Data records START

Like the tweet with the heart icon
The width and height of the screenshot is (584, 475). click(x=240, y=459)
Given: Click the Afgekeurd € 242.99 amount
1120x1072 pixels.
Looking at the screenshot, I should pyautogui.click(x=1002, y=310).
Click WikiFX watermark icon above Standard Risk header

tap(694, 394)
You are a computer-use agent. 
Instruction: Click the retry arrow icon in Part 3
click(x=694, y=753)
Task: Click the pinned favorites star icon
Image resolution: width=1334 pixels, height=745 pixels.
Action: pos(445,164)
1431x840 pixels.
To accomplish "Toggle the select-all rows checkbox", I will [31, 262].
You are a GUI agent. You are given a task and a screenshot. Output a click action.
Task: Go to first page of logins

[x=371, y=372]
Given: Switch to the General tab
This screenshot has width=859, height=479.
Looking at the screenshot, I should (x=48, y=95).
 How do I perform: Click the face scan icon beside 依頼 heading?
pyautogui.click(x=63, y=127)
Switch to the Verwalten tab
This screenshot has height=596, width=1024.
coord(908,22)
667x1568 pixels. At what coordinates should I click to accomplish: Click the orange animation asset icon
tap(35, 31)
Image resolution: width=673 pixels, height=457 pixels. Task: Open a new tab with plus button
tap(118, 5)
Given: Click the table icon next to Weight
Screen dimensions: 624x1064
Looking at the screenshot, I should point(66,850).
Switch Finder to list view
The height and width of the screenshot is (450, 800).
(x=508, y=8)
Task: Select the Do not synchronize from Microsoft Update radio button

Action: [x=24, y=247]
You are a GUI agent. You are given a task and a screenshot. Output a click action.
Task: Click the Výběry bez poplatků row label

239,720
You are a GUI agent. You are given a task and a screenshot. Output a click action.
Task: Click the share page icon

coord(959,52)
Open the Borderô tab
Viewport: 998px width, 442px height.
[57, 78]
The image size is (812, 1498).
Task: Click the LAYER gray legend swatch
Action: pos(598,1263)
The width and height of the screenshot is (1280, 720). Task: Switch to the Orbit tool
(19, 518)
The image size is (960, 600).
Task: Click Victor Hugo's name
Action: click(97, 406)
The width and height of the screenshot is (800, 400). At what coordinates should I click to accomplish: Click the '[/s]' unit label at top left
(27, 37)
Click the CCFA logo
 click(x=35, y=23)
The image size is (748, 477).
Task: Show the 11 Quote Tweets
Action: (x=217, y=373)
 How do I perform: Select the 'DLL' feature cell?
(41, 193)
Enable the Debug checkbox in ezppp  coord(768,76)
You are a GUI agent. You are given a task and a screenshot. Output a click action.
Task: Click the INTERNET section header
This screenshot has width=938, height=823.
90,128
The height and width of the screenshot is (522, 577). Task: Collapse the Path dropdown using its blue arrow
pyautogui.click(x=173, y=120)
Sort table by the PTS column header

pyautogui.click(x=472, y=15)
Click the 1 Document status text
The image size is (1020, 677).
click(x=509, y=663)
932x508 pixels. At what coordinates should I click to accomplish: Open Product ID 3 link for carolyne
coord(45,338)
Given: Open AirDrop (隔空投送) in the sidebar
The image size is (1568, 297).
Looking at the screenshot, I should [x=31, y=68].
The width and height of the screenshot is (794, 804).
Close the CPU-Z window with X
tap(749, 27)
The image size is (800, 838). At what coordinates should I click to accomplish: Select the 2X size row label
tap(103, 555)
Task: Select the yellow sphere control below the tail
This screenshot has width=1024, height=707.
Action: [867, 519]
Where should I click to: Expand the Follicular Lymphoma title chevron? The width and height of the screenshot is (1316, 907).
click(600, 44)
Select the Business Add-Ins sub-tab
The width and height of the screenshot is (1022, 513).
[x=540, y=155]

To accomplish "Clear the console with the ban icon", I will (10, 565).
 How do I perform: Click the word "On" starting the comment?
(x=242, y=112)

Data records END

→ Prompt: Only the number is wanted: how many lines in the entries above contain the word "will"?

→ Solution to this task: 2